The function uses kernel density estimation (KDE) to compute the spatial distribution of each guide and measures its difference from the control guide using Wasserstein distance.

Example usage:

.. code-block::

   import spot as sp
   results = sp.rank_by_kernel_estimated_distance(adata, control_guide='sgNon-targeting')

The results show the Wasserstein distance between each guide and the control group, with larger distances indicating more significant spatial distribution differences. Asterisks (*) indicate statistical significance with p-value < 0.05.

KL Distance Ranking
-------------------

The KL (Kullback-Leibler) distance ranking function helps identify guides with significantly different spatial distributions compared to a reference distribution.

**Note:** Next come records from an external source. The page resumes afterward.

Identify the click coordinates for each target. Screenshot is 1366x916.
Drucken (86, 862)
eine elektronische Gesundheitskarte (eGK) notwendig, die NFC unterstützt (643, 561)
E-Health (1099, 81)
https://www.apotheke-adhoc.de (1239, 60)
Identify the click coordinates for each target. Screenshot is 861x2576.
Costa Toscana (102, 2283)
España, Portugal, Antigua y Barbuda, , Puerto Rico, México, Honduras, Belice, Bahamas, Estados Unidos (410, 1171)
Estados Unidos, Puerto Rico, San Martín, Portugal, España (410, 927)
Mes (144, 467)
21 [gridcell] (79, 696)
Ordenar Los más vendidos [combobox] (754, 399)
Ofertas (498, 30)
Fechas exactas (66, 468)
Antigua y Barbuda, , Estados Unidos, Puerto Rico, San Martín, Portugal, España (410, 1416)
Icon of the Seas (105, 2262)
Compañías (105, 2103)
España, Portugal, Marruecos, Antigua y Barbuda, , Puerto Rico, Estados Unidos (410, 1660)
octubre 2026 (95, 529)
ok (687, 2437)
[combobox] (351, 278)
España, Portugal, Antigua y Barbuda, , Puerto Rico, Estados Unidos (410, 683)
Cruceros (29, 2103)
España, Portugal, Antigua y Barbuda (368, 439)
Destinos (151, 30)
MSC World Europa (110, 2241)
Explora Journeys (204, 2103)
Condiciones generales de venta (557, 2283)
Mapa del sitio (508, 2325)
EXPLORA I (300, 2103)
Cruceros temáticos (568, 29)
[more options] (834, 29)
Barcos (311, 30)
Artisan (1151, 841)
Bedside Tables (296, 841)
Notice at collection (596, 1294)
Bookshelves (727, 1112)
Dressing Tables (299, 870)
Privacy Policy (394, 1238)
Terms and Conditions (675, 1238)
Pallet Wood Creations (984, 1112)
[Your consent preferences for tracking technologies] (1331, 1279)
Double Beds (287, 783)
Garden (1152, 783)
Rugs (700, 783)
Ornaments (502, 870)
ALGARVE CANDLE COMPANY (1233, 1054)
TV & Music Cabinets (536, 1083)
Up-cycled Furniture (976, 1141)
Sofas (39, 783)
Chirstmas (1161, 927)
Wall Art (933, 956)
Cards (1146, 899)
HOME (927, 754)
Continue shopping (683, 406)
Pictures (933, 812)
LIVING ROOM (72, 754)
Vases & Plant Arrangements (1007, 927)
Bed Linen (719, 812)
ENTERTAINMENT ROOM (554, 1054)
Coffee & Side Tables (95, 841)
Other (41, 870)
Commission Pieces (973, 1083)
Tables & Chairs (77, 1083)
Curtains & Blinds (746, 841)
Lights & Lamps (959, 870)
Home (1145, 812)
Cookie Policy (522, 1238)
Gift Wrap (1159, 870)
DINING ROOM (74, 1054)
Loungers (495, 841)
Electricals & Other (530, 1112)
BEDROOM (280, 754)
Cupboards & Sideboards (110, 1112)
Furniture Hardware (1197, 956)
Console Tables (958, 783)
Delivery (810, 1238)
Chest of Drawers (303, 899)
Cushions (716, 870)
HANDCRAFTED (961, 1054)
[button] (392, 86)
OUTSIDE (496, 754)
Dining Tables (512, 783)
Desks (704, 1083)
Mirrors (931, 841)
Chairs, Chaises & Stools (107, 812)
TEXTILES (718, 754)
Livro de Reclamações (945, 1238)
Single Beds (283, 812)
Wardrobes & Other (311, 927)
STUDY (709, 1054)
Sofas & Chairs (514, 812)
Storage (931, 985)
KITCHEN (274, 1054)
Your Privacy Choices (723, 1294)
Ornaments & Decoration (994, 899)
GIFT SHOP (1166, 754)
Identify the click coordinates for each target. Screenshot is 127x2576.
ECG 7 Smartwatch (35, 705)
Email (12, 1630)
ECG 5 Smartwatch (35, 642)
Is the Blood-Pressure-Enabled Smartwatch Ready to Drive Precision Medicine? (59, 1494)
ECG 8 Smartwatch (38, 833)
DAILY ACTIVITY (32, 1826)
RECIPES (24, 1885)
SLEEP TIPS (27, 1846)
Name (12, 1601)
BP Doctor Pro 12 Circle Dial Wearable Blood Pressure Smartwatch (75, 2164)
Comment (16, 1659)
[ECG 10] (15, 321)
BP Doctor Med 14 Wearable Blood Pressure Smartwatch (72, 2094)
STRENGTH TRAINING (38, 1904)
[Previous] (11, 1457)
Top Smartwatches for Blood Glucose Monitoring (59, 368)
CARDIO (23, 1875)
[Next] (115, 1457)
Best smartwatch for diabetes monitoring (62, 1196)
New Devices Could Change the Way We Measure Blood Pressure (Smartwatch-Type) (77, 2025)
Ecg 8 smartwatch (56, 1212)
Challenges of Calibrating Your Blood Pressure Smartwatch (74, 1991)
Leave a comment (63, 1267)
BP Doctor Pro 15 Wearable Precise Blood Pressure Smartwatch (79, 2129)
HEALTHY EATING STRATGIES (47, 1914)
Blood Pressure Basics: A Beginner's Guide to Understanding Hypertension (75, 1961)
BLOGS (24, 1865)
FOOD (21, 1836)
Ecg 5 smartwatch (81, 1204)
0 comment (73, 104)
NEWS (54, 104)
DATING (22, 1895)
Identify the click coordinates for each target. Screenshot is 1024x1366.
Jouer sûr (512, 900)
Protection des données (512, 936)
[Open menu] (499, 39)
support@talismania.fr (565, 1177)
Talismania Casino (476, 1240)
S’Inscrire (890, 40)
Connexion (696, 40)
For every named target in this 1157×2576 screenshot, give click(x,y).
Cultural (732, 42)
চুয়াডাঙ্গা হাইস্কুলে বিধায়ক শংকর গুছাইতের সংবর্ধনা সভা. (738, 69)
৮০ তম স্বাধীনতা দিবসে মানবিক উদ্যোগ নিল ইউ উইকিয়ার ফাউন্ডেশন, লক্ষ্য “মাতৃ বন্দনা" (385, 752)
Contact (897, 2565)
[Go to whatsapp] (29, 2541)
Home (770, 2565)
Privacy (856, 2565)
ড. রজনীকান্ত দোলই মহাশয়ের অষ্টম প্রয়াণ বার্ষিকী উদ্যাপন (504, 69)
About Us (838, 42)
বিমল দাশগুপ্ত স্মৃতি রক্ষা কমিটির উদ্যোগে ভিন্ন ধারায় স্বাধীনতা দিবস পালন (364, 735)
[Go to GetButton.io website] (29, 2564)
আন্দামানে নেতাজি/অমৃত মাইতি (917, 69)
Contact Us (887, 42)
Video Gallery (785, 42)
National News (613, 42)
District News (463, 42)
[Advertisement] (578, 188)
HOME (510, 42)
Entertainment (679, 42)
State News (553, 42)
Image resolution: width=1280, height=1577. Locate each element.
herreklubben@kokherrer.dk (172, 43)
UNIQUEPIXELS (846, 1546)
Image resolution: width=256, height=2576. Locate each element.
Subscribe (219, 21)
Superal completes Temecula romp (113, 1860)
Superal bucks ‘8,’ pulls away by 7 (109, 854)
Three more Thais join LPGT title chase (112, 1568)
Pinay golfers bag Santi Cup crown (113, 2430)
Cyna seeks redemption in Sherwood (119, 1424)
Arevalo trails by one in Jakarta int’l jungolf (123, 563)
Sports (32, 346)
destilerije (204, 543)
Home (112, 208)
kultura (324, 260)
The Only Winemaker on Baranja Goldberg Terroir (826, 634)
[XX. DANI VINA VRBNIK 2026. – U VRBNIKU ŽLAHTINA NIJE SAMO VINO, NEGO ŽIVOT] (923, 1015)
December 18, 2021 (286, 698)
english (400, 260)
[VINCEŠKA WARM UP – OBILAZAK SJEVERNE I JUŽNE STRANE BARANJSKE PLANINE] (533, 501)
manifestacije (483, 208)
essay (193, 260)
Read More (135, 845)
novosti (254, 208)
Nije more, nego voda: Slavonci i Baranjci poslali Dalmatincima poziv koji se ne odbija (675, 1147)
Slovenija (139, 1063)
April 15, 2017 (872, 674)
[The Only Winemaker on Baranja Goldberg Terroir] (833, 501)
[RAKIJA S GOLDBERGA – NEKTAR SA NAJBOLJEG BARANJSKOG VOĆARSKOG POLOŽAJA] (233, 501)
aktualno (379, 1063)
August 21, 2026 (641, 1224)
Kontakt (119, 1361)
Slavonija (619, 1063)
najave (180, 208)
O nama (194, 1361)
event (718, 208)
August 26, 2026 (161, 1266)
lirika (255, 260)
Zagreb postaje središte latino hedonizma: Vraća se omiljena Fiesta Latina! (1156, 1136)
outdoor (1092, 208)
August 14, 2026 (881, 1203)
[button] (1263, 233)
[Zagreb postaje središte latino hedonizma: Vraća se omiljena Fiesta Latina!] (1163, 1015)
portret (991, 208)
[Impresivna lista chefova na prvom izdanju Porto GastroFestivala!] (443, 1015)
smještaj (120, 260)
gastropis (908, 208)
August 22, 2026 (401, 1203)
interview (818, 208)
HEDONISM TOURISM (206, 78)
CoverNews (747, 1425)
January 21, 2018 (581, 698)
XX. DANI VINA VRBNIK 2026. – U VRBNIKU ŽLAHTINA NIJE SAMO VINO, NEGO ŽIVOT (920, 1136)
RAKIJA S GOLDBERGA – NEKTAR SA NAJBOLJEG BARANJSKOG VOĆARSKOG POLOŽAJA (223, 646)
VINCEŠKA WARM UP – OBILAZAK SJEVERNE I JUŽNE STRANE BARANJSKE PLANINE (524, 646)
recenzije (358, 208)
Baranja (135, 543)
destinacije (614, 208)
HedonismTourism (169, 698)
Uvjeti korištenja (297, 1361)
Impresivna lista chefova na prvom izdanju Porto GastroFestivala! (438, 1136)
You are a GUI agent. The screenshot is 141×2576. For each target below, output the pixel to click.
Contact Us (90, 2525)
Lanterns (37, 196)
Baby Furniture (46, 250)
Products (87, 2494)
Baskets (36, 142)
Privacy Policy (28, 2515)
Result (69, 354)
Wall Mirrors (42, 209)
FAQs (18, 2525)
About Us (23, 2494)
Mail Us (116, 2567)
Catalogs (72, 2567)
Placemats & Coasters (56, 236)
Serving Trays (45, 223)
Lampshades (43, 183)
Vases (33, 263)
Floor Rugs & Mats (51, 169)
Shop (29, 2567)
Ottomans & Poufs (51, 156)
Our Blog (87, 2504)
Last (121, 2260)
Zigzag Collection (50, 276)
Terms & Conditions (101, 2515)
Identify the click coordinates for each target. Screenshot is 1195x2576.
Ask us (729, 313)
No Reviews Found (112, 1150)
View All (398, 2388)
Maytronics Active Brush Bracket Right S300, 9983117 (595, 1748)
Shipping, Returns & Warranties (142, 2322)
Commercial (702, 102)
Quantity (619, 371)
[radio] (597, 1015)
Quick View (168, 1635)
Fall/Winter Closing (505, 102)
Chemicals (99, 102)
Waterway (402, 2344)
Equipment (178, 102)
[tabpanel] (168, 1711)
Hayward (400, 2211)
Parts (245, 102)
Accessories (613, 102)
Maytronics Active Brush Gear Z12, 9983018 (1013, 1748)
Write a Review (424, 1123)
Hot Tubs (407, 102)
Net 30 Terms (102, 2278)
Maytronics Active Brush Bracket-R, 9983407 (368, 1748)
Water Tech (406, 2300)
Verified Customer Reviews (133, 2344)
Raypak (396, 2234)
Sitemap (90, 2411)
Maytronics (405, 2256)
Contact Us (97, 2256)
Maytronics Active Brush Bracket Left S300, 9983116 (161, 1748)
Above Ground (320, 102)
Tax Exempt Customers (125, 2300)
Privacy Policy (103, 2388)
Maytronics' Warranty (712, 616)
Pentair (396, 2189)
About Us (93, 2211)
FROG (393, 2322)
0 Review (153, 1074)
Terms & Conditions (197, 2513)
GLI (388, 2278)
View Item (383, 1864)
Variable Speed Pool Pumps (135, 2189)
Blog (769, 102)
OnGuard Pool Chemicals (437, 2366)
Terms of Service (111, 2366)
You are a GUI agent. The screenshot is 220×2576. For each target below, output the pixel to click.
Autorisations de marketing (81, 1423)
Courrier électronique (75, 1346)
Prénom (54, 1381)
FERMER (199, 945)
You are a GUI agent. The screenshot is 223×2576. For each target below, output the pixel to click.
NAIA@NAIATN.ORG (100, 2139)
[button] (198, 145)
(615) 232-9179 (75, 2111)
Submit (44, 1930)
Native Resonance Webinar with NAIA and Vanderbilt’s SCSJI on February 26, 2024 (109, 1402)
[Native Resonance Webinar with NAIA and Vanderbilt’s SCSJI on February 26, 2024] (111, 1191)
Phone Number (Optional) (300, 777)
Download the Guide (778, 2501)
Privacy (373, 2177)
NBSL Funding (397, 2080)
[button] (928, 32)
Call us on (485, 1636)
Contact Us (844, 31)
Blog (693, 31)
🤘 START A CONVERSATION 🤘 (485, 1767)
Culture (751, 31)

.. py:function:: rank_by_relative_entropy(adata, reference_guide='sum', control_guide='sgNon-targeting', result_field='KL distance', guide_list=None, n_top=50)

   Ranks guides by their KL divergence from a reference distribution.

   :param adata: AnnData object containing spatial transcriptomics data
   :param reference_guide: Reference distribution to compare against. Can be either 'sum' (sum of all guides) or 'ntc' (non-targeting control guide). Default is 'sum'.
   :param control_guide: Name of the non-targeting control guide in the dataset. Default is 'sgNon-targeting'.
   :param result_field: Name of the field to store results in adata.uns. Default is 'KL distance'.
   :param guide_list: Optional list of guides to analyze. If None, all guides will be analyzed. Default is None.
   :param n_top: Number of top guides to return in the results. Default is 50.
   :return: None. Results are stored in adata.uns[result_field] as a pandas DataFrame.

The function computes the KL divergence between each guide's spatial distribution and the reference distribution. A higher KL distance indicates a more distinct spatial pattern compared to the reference.

Example usage:

.. note:: 

    KL Distance Ranking is generally a method to model distribution of guides that have low spatial resolution or the spatial encoding is not the essential feature.
    As KL Distance Ranking dicards the spatial relationship between locations.

.. code-block:: 

    import B_cluster_independent
    B_cluster_independent.rank_by_relative_entropy(adata, reference_guide='sum')
    D_plot_ranking.plot_ranking(adata, 'KL distance')

The result is shown below.

.. image:: ../_images/KL_bar.png
   :align: center

We can check the distribution of the guides with high KL distance.

.. image:: ../_images/KL_hist.png
   :align: center

All KL distance results are stored in the :py:attr:`adata.uns` attribute named 'KL distance' by default.